Just because it works for extN doesn't make it right for this
interface.

> >>For example there is no reason why FIEMAP_HSM_READ needs to be
> >>compulsory. Most filesystems do not support HSM so can safely ignore
> >>it.
> >
> >They might be able to safely ignore it, but in reality it should
> >be saying "I don't understand this". If the application *needs* to
> >use a flag like this, then it should be told that the filesystem is
> >not capable of doing what it was asked!
>
> That is where you are completely wrong! (-: Or rather you are wrong
> for my example, i.e. you are wrong/right depending on the type of
> flag in question.

And that is the crux of the argument.

My point is that *any* flag returns an error if the filesystem
does not support it.

> HSM_READ is definitely _NOT_ required because all
> it means is "if the file is OFFLINE, bring it ONLINE and then return
> the extent map".

You've got the definition of HSM_READ wrong. If the flag is *not*
set, then we bring everything back online and return the full extent
map.

Specifying the flag indicates that we do *not* want the offline
extents brought back online. i.e. it is a HSM or a datamover
(e.g. backup program) that is querying the extents and we want to
known *exactly* what the current state of the file is right now.

So, if the HSM_READ flag is set, then the application is
expecting the filesytem to be part of a HSM. Hence if it's not,
it should return an error because somebody has done something wrong.

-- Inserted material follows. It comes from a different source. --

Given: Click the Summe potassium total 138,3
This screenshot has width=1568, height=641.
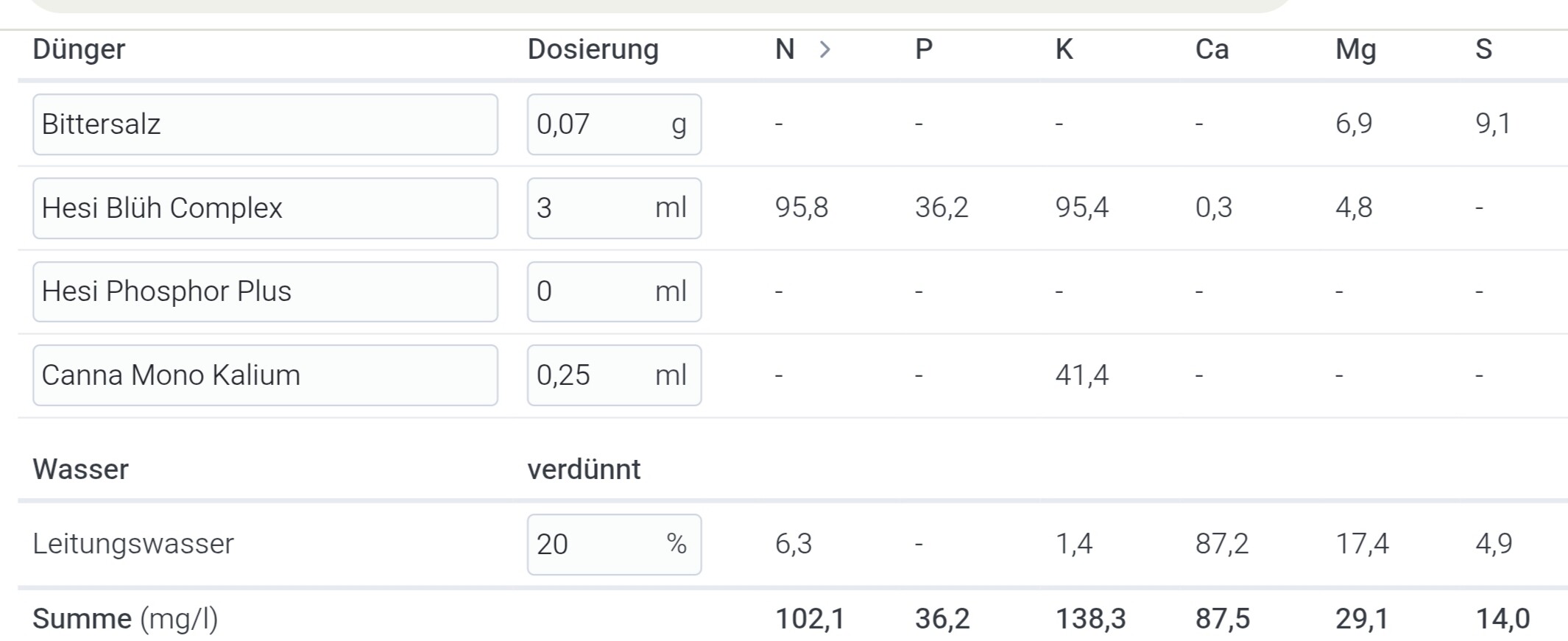Looking at the screenshot, I should [1090, 619].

> >OTOH if the application does not need to use the flag, then it
> >shouldn't be using it and we shouldn't be silently ignoring
> >incorrect usage of the provided API.
> >
> >What you are effectively saying about these "voluntary" flags
> >is that their behaviour is _undefined_. That is, if you use
> >these flags what you get on a successful call is undefined;
> >it may or may not contain what you asked for but you can't
> >tell if it really did what you want or returned the information
> >you asked for.
> >
> >This is a really bad semantic to encode into an API.
>
> That is your opinion. There is nothing undefined in the API at all.
> You just fail to understand it...

FIEMAP returned success. Did it do what I asked? I don't
know because it's allowed to return success when it did ignored me.

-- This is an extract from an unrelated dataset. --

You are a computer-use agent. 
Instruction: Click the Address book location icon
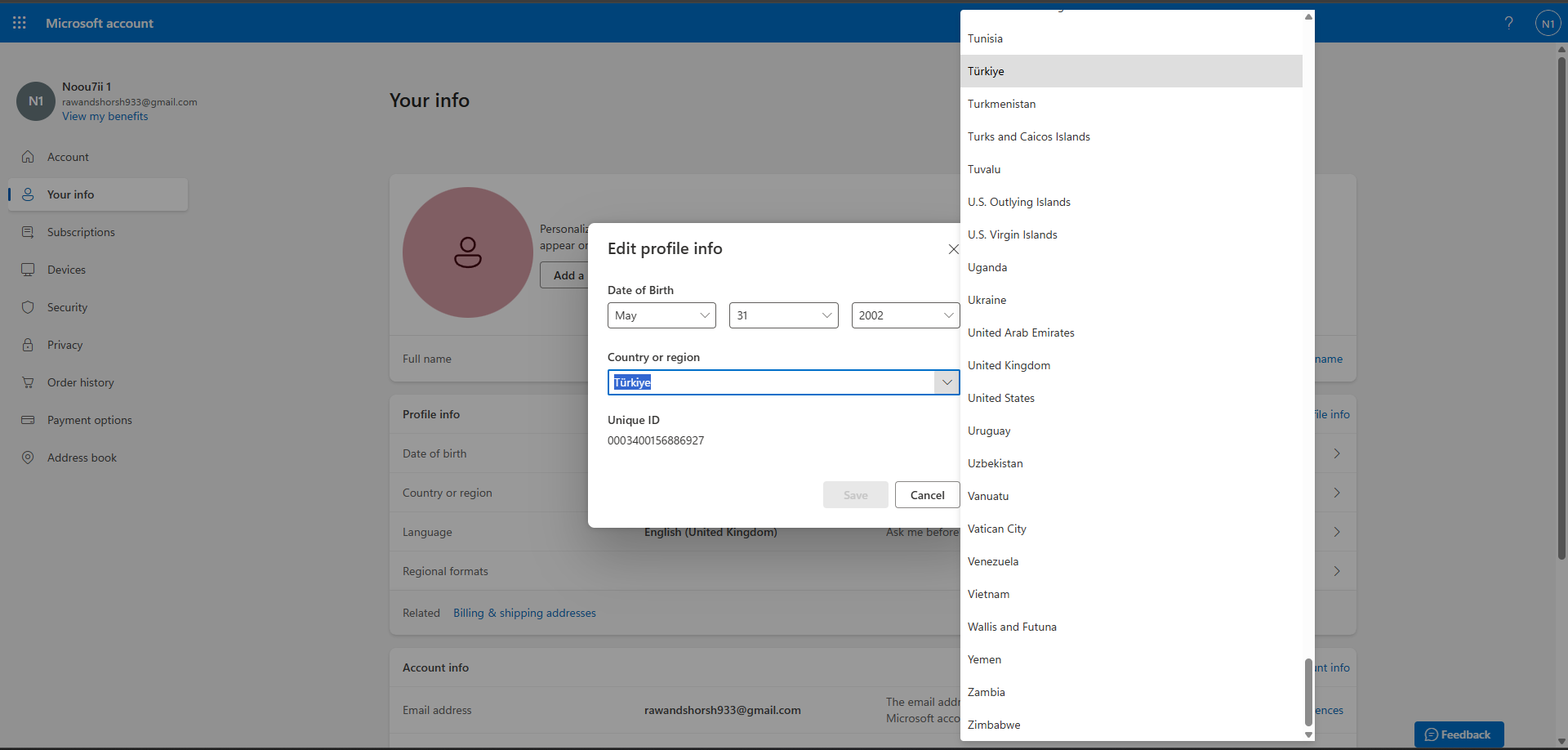click(28, 458)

This is as silly an interface definition as saying you can
implement fsync() with { return 0; }. So, when fsync() succeeded
did it write my data to disk? I don't know; it's allowed to return
success when it ignored me.

It's crazy, isn't it? It makes writing applications portable
across operating systems a real PITA (ask the MySQL folk ;)
because POSIX really does allow fsync() to be implemented like this.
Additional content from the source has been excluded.